Sunday, May 31, 2009

Herbed Rosti with Wild Mushrooms


So...the picture doesn't do it justice. I made a rosti the other day, and it was splendid...earthy and texturally interesting. But wait! I'm getting ahead of myself; let me back up a little.

**NOTE: I'm drinking sweet tea vodka lemonade while writing this so if it goes a little haywire, well, what can I say?!

A girl friend of mine recently suggested the formation of a cookbook club, and several friends (including me) jumped on the idea. Our first pick is Martha Stewart's Cooking School. For the next month everyone who is participating in the cookbook club is supposed to cook from the selection as much as possible. At the end of the month we will meet, discuss what we cooked, and bring a dish we've prepared (from the cookbook) to share. Sounds like fun to me!
I've tried a few things from the cookbook, including this rosti. Honestly, I had never even heard of a rosti until I flipped through the book, found a picture of one, and said "Hey! That looks tasty!". I have since learned that a rosti is a German/Swiss dish consisting primarily of potatoes that are shredded and pan-fried. In a nutshell, it's a giant latke. Mmmmm...
Without further ado, here is the recipe with pictures and commentary:

Herbed Rosti with Wild Mushrooms

2 large russet potatoes (about 1 1/4 lbs)
1/2 small leek, while and pale green parts only, washed and cut into julienne
1 tsp finely chopped fresh thyme leaves
coarse salt and freshly ground black pepper
2 Tbsp unsalted butter
2 Tbsp olive oil
2 Tbsp unsalted butter
1/2 small leek, while and pale green parts only, cut into julienne and washed
4 oz fresh chanterelles, wiped clean (halved if large)
1/4 cup chicken stock
2 oz fresh goat cheese, softened

Heat oven to 400 degrees F. Peel potatoes and grate on the large holes of a box grater. Soak in water to cover for five minutes. Lift out with your hands, and squeezed out liquid, then squeeze out excess liquid in a clean kitchen towel or paper towels. You should have three cups potatoes.
Toss together the potato, leek, and thyme, and season with 3/4 tsp salt and 1/4 tsp pepper.
Melt 1 Tbsp each butter and olive oil in a 10-inch ovenproof pan over medium-high heat, swirling to coat evenly. Add potato mixture, and cook, pressing down lightly with a large spatula, until bottom is golden and releases easily from pan, about 4 minutes.
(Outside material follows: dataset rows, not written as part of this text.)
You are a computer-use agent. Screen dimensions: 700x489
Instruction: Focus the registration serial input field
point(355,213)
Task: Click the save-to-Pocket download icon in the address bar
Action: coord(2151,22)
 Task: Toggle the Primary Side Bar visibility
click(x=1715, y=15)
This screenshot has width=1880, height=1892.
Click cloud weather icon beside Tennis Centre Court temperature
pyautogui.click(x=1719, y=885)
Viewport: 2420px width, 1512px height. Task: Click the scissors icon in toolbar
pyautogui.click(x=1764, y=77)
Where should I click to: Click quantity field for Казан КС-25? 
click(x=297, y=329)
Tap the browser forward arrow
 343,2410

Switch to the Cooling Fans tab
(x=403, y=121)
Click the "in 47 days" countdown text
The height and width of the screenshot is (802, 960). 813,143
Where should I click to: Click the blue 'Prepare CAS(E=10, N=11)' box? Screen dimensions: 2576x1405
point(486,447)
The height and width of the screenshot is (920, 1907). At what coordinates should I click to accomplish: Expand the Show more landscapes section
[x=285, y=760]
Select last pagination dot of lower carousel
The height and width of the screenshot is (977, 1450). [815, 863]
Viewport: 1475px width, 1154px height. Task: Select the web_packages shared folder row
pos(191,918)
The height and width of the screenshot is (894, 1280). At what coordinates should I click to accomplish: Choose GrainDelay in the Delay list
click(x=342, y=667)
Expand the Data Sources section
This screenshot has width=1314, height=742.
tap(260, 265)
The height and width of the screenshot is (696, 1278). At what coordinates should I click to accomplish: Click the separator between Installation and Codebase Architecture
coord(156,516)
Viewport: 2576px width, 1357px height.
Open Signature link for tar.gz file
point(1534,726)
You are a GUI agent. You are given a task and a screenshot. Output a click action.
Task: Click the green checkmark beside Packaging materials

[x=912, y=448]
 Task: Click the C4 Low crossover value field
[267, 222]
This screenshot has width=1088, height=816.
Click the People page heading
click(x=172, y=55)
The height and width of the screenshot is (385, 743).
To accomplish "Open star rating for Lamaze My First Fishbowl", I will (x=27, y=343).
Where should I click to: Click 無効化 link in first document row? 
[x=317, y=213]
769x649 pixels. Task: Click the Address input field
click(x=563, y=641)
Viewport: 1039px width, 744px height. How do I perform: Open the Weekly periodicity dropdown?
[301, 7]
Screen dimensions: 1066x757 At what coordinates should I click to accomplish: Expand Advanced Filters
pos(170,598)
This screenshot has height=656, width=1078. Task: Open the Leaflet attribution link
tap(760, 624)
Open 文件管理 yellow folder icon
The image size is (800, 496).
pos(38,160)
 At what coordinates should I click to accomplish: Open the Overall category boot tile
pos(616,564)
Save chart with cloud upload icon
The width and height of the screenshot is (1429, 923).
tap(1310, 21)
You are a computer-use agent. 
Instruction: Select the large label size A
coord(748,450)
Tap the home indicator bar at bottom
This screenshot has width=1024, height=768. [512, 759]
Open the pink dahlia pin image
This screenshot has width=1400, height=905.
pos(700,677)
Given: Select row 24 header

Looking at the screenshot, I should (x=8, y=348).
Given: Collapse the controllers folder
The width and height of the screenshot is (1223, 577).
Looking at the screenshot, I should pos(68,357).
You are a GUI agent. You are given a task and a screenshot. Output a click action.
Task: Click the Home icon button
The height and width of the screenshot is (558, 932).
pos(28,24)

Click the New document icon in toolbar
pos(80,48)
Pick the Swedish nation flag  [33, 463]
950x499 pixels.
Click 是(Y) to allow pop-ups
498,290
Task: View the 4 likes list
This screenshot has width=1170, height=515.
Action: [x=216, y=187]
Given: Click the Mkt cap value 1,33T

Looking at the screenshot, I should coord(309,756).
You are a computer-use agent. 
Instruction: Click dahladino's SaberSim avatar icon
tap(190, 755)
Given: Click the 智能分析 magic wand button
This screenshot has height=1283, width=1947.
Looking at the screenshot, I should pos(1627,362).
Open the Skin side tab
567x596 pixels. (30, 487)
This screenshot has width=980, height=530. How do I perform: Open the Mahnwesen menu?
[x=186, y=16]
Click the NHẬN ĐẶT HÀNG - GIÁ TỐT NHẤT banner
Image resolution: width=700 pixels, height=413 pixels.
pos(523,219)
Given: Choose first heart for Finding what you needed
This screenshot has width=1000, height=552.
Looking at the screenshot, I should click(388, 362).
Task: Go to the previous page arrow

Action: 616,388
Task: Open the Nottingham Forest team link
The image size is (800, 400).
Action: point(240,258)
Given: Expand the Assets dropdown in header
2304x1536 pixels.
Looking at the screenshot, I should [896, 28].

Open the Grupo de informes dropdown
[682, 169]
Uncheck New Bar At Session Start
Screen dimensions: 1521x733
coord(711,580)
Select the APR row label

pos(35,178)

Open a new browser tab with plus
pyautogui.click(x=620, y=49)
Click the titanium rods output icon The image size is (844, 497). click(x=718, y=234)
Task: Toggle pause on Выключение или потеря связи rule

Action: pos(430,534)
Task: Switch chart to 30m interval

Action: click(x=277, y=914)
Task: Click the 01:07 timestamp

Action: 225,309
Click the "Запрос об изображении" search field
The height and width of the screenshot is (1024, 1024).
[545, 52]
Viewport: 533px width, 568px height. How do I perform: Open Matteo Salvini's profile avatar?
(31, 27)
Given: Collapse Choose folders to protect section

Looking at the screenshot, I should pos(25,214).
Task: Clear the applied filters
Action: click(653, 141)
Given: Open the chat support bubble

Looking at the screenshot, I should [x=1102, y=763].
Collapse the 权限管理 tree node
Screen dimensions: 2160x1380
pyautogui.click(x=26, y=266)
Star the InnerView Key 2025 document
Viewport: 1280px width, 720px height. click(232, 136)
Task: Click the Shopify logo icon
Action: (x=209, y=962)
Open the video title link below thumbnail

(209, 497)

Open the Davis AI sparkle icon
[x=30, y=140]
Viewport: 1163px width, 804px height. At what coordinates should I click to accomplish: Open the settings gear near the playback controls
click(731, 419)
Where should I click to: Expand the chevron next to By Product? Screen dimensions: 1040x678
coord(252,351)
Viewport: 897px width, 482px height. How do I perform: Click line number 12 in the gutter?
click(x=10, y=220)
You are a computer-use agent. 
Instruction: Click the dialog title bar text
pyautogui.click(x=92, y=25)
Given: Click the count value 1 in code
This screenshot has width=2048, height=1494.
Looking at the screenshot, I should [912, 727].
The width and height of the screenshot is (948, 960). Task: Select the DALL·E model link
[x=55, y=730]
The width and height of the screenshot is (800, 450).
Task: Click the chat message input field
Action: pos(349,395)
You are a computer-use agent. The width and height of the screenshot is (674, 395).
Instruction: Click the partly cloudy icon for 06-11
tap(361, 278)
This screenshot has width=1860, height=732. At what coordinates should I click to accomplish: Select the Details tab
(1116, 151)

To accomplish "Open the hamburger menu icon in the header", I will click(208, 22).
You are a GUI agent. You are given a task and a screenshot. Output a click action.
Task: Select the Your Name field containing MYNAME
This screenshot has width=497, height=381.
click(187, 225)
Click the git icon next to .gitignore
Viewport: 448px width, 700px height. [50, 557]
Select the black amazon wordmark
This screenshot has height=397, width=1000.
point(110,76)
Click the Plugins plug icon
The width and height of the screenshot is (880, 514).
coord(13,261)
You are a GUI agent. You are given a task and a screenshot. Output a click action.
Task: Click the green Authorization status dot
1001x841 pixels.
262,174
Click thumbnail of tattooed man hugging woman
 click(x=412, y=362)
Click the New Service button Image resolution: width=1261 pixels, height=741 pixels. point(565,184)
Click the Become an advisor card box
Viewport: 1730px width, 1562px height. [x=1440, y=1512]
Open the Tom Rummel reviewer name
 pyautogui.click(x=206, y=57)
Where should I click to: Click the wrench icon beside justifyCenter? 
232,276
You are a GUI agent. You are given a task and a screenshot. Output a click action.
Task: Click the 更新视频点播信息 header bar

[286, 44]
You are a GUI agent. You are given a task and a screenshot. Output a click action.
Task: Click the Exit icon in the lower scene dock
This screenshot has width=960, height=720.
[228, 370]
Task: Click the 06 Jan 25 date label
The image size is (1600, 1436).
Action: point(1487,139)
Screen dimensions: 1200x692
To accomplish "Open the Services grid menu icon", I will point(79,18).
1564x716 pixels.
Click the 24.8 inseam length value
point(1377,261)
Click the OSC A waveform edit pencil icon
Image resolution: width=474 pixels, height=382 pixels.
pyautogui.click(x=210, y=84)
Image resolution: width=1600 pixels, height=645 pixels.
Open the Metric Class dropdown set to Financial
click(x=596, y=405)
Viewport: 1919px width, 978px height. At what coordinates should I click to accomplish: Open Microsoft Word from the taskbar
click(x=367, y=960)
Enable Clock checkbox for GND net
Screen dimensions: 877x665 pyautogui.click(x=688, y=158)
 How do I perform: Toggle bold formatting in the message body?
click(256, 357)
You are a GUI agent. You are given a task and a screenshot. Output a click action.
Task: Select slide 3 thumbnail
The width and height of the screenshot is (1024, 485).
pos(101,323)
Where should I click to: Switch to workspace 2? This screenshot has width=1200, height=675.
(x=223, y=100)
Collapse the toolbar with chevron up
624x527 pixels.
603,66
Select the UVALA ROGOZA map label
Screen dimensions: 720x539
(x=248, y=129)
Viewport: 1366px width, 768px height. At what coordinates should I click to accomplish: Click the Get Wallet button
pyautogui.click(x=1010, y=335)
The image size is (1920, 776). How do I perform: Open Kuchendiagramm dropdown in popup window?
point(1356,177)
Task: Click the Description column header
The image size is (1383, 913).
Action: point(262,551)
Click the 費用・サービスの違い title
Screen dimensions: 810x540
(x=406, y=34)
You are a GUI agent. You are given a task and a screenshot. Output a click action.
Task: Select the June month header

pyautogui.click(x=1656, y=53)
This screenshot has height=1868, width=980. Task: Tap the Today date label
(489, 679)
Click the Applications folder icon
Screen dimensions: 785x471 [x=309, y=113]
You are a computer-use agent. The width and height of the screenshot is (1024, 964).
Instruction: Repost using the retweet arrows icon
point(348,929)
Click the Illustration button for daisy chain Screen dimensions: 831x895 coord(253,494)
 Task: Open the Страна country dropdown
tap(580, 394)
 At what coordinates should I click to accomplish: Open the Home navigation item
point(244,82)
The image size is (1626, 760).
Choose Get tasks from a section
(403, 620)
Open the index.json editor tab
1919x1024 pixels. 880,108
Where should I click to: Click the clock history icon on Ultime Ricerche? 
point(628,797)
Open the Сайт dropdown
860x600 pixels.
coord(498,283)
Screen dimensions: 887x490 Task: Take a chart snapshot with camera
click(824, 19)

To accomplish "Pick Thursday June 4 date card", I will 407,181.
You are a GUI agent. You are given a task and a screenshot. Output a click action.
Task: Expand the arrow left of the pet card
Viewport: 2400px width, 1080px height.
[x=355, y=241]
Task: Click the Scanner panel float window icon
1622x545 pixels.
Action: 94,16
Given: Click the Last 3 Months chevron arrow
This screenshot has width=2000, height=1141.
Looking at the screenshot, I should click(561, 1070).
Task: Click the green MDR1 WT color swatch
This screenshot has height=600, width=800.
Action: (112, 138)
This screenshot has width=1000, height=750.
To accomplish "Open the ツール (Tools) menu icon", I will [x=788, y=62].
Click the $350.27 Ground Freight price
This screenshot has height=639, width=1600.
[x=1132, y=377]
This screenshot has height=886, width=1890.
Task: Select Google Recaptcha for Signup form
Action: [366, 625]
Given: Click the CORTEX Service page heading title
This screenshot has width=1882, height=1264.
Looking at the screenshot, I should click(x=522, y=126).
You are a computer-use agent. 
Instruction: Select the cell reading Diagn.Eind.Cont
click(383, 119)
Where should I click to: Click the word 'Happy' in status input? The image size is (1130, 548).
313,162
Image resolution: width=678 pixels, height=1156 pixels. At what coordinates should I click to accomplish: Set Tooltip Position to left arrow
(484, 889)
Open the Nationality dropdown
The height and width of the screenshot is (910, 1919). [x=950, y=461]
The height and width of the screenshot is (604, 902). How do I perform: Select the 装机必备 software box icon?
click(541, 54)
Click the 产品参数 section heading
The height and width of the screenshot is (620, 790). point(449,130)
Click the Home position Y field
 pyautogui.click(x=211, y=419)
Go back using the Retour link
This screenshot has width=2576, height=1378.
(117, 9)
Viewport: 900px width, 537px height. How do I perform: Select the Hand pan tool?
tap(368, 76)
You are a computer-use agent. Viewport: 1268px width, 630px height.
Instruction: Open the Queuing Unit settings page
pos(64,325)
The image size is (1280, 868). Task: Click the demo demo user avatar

Invert rosti onto a plate. Add remaining 1 Tbsp each butter and oil and swirl to coat pan. Carefully slide rosti back into pan uncooked side down and cook until starting to brown underneath, about 3 minutes.


Transfer to oven and cook until deep golden brown and cooked through (it should offer no resistance when pierced in the center with the tip of a paring knife), 12 to 15 minutes.
Meanwhile, saute mushrooms. Melt the butter in a medium skillet over medium-high heat. Cook leek until translucent, stirring, about 1 minute. Add chantererlles, season with salt and pepper, and saute until golden, about 3 minutes.

Stir in stock and cook until reduced and slightly thickened and the mushrooms have softened, 2 to 3 minutes.

Slide baked rosti out of pan onto a serving platter. Spoon dollops of goat cheese in center of rosti and spoon mushroom mixture over top.
Cut into wedges and serve immediately.

I served the completed rosti with baked flounder (tossed with a little lemon juice, paprika, salt, and cayenne pepper) and a green salad (spinach, Belgian endive, Bibb lettuce) with blueberries, sunflower seeds, and a honey-lemon vinaigrette (pictured below).


The rosti was delicious. The actual potato pancake was crispy on the outside with a tender inside, and the leeks added a quiet sweetness. The goat cheese and mushrooms brought out a woodsy quality that grounded the dish. Adding a salad with nuts (well, seeds) and berries added to the earthy quality of the meal. Mmmm...I could eat this every night!